As we drove inland the clouds that have been keeping us cool for the last few days disappeared, but the air turned dry and the 85 degree temperature was comfortable. Zebra NP is so small it does not appear in our guidebook, but that meant that we had the place all to ourselves. The fact that it was a ten mile drive down a dirt road may also have had something to do with it. We were advised that there were two loops to drive - one for viewing animals and one for scenic overlooks. As we began the animal loop we were afraid that we would be taking those infamous brown speck, white speck, black speck photos. But as we lurched down the dirt road, the photo opportunities improved and we took our usual way too many shots. It's so nice to tour on our own, taking the time we need and only have to wrestle with one another for the car window with the best views. The zebras which the park was named after, were at the end of the loop and cavorted with the wildebeest and springbok without showing any fear of us.

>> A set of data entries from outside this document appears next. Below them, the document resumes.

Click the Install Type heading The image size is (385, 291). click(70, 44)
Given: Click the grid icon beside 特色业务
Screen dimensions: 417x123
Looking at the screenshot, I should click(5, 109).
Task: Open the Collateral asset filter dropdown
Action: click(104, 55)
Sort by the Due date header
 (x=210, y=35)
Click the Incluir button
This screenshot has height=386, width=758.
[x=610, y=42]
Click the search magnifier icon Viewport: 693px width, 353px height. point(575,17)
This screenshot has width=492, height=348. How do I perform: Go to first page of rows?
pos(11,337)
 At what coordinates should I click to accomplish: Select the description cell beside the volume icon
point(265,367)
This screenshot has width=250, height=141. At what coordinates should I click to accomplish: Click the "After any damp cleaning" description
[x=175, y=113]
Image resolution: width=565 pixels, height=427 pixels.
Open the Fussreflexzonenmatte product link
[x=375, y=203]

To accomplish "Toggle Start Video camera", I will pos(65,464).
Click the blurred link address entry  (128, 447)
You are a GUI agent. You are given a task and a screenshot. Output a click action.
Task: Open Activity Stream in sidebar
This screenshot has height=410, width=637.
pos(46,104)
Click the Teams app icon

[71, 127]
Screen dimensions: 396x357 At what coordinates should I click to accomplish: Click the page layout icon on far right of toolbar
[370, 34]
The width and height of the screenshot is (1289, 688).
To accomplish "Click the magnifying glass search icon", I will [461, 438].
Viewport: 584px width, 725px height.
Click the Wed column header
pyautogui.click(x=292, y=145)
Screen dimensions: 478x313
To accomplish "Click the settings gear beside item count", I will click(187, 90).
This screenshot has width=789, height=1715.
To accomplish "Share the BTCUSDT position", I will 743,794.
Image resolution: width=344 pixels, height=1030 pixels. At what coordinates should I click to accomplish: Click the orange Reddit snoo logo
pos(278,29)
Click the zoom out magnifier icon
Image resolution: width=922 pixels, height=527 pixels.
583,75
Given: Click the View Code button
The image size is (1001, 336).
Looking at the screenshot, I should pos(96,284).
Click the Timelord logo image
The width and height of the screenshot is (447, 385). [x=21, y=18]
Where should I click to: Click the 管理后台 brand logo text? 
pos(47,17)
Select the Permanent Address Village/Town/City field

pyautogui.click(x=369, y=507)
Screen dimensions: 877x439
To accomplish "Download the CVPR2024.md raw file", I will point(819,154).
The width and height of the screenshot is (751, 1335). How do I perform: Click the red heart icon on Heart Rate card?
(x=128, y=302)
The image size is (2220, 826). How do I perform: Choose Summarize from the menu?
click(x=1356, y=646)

Then we tried the scenic road. I cannot remember a roller coaster ride as thrilling. The road was steep, narrow, full of rocks, crossed by flowing streams that had carved deep gullies, and took us up to 5,340 feet according to our GPS. Of course, there were no guard rails on this treacherous drive, but we and our top heavy RV came through just fine with the Wiseman at the wheel. Some of the water filled gullies spelled strongly of cat urine and I wondered who was lurking in the nearby bushes, casting a lazy eye at us. This reminded me why it is forbidden to get our of your vehicle as you tour these animal parks.

In the evening we had a braai (barbecue) at the campground. Lamb is commonly available here and I've grown much too fond of it. There's no way I can afford lamb at home. A local singing group performed for us, singing in their language. Since they are Xohsa, it involved a lot of clicking sounds. Intriguing, but impossible for me to duplicate it. There are numerous warning signs around our campground to be aware of the monekys. As I was brushing my teeth I gazed out the window and a monkey was gazing in at me. My neighbors shouted a tme to close the door before he got inside. Who knows what he would have decided was worth taking with him...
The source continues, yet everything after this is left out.